It was Valentine’s Day, 2001. I was eight years old when my parents and I crossed the U.S border from Zacatecas Mexico, in search of better opportunities that the so-called “American Dream” had to offer.

Through several generations my family made a living from agriculture; we grew corn, the maiz that gave us the warm fresh tortillas in the mornings and the sweet corn in the summer. However after the passage and implementation of the North American Free Trade Agreement (NAFTA) in 1994, every year became progressively more difficult to plant, harvest and sell our corn. It became cheaper to import the corn grown in the U.S. - making it impossible for my family and I to continue living in our small farming community.  

Out of an act of love, my parents then made the decision to come to this country in search of a better life, as our family had grown its roots in Colorado with the bracero program. When we migrated to Colorado, we not only had to adapt to the language, we also had to adapt to the food that we had access to.

I went months without eating tortillas because they were so thin, and the preservatives made them smell like plastic. It wasn’t the same maiz that I was used to.

I remember my first day of school - walking into the cafeteria, I was really excited because I had access to a free meal during the day. I adapted to the pizza, chicken nuggets, french-fries and the bags of chips and sugary drinks that were on sale for just a few cents more.

I had steered away from the culture of fresh home-grown food and into the processed, high trans fat foods, because they were everywhere and affordable. At the age of eight, I somehow knew that fresh food was better for me; I also knew that my working class, immigrant, and underpaid family couldn’t afford it. The packaged processed food isles at the super stores were cheaper than the produce isle.

All of these factors lead to growing up with compromised health through my teenage years. At the crucial age of 14 I was overweight, with high cholesterol and a family history of deaths by diabetes. 

I always knew I was undocumented, and I wished that by the time I graduated High School I would be legal or have a form of status.  However that didn’t happen.

I began to organize in my community for immigrant student rights.
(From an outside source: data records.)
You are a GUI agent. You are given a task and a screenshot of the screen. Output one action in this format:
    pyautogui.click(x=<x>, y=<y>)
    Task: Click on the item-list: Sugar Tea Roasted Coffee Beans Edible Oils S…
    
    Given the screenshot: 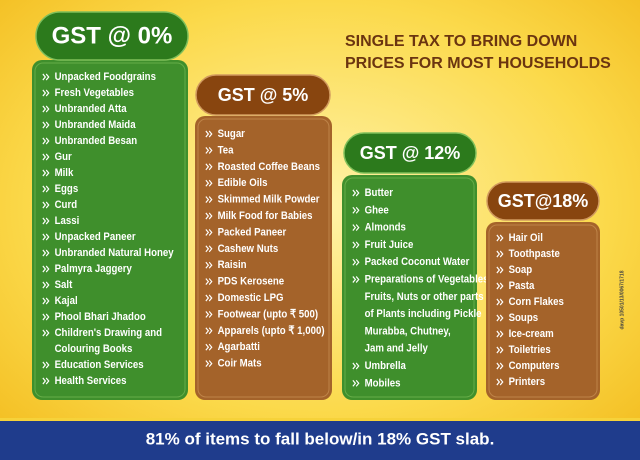 What is the action you would take?
    pyautogui.click(x=265, y=248)
    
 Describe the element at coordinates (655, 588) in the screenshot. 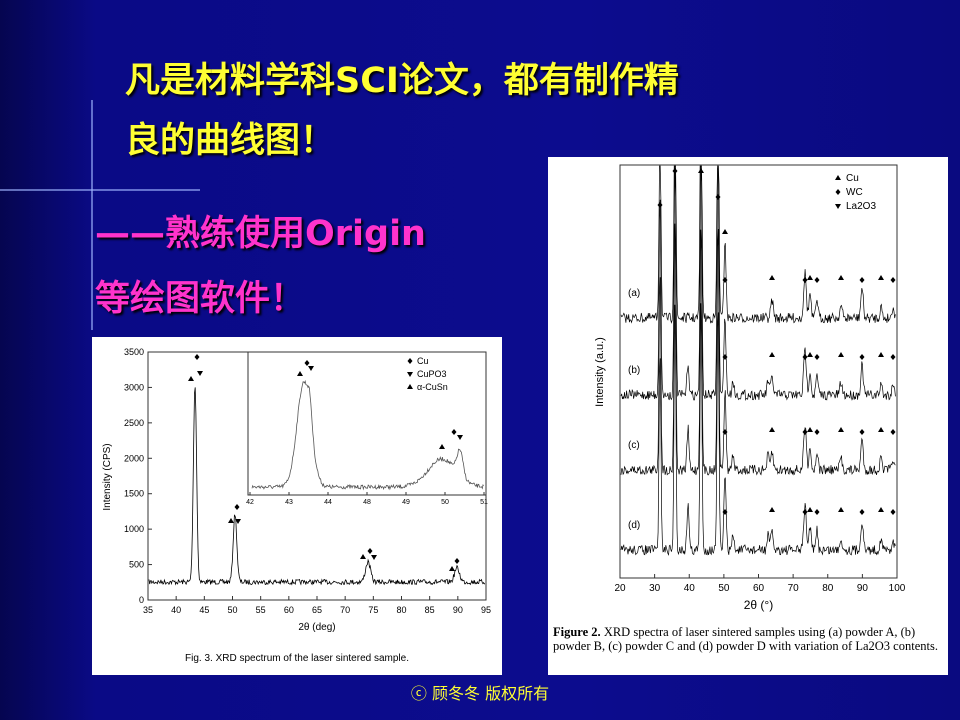

I see `x-tick-label: 30` at that location.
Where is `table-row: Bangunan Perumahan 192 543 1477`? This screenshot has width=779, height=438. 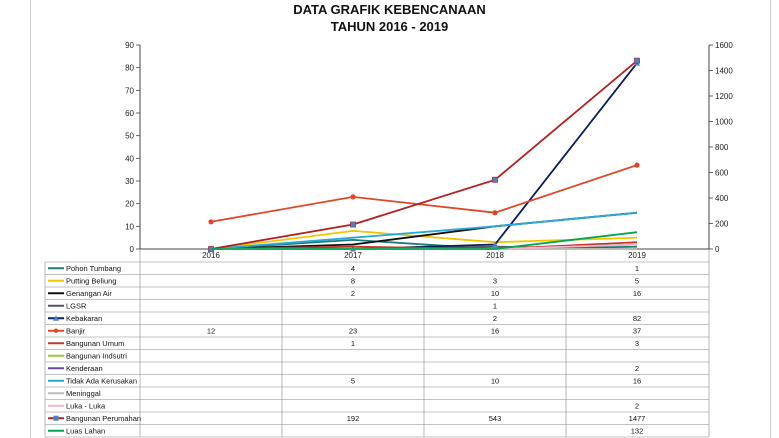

After three years organizing immigrant youth and fighting their deportation cases, we won Deferred Action for Early Childhood Arrivals or DACA, a temporary protection from deportation and a work permit for qualifying immigrants. 

I realize that our struggle does not end with legalization as communities of color, that even now with temporary legal status, low income, migrant and LGBTQ communities suffer from a lack of access to health resources, from wraparound health to the lack of access to fresh foods - even fracking wells are going into our communities.

As a Fellow with the Funder’s Collaborative on Youth Organizing and Health Justice youth organizer at Padres & Jóvenes Unidos in Denver Colorado I have an opportunity to organize youth to improve school and community health by returning to our roots and decolonizing our diets.  I help youth understand collective action and the need to change systems because personal choices alone cannot ensure that communities of color and low-income communities have healthy, affordable food or community spaces for health and wellness.